Print every record word for word.

INFORMATION GIVEN:
= = =

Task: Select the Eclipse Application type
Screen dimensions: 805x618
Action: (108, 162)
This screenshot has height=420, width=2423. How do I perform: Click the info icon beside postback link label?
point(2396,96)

= = =

YOUR RESPONSE:
Task: Select the Eclipse Application type
Screen dimensions: 805x618
Action: (108, 162)
This screenshot has height=420, width=2423. How do I perform: Click the info icon beside postback link label?
point(2396,96)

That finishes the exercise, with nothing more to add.